Another innovation is a lead system that is completely subcutaneous and does not require cardiac electrodes. FDA approval of the Subcutaneous Implantable Defibrillator (S-ICD) System was granted in 2012. An intravascular defibrillator has shown promise in a small trial involving 10 patients with ischemic cardiomyopathy and left ventricular ejection fraction ≤35% [Neuzil P et al. Heart Rhythm 2014], as has an ultrasound-based cardiac stimulation system [Auricchio A et al. Europace 2013]. Leadless cardiac pacing using a small, self-contained pacemaker was also investigated in the LEADLESS trial [Reddy VY et al. Circulation 2014]. The device proved safe and feasible for use.
These innovations still need to pass the tests of greater clinical scrutiny. For the present, lead complications including infections and reliability remain vexing issues.
Finally, Paul J. Wang, MD, Stanford University School of Medicine, Stanford, California, USA, discussed new noninvasive ablation technologies, including laser, cryofreezing, ultrasound and high-frequency focused ultrasound, radiofrequency, and mapping. Such technologies seek to minimize catheter-associated risks of ablation, including stroke, perforation, pulmonary vein stenosis, esophageal fistula, and vascular events.
A meta-analysis reported the efficacy and safety of cryoballoon ablation, with a success rate exceeding 98% [Andrade JG et al. Heart Rhythm 2011]. In the Sustained Treatment of Paroxysmal Atrial Fibrillation study [STOP AF; Packer DL et al. J Am Coll Cardiol 2013], the use of cryoballoon ablation yielded an AF-free rate at 12 months of 69.9% (114/163) versus 7.3% (6/82) for antiarrhythmic drug therapy in AF patients refractory to prior treatment (p<0.001). Refinements in the cryoballoon equipment have produced more uniform, distal cooling while retaining the technique's simplicity, relatively rapid procedure time, efficacy, and safety.

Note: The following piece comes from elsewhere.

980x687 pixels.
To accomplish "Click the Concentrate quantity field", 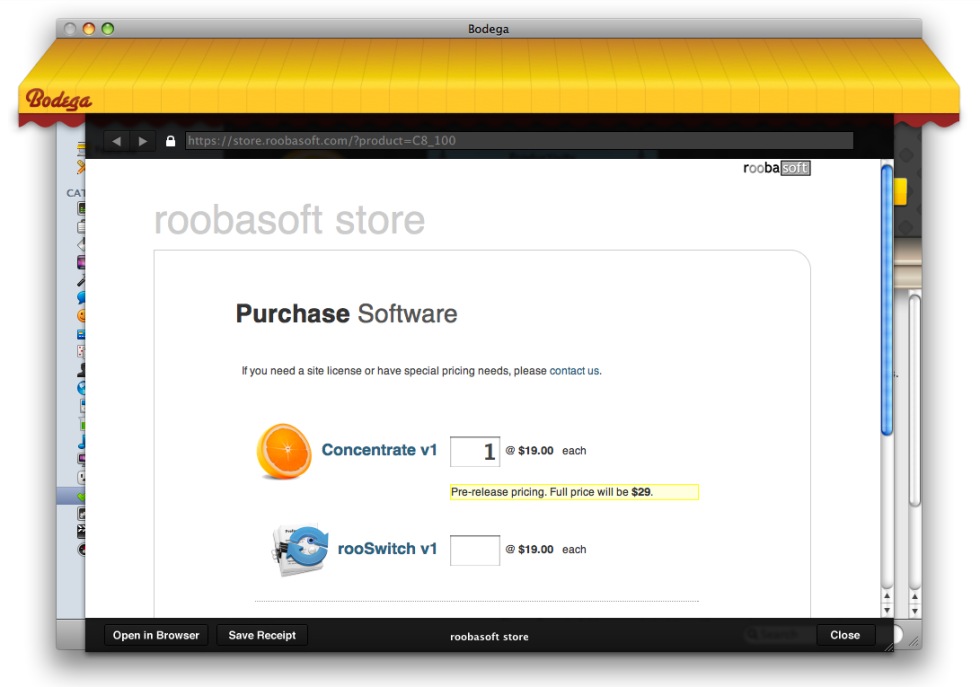I will pyautogui.click(x=475, y=452).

VytronUS recently introduced a low-intensity collimated ultrasound device, which is purported to deliver more targeted ablation to lesions of any shape. Modeling of the heart, including the region of ablation, based on information acquired from computed tomography is improving the specificity and outcome of ablation.
These and other technologies, including the use of positron emission tomography, appear to decrease ablation-associated risks, with a shorter learning curve required for optimal performance of the techniques. Data for persistent, long-standing AF and very dilated or scarred atria are, however, lacking. With the promise of new technology, arrhythmia detection, monitoring, and interventions are improving. The comparative effectiveness of these competing devices will be informative for health systems that are struggling to balance improving patient outcomes with the exploding cost to afford expansion of this technology into routine arrhythmia practice.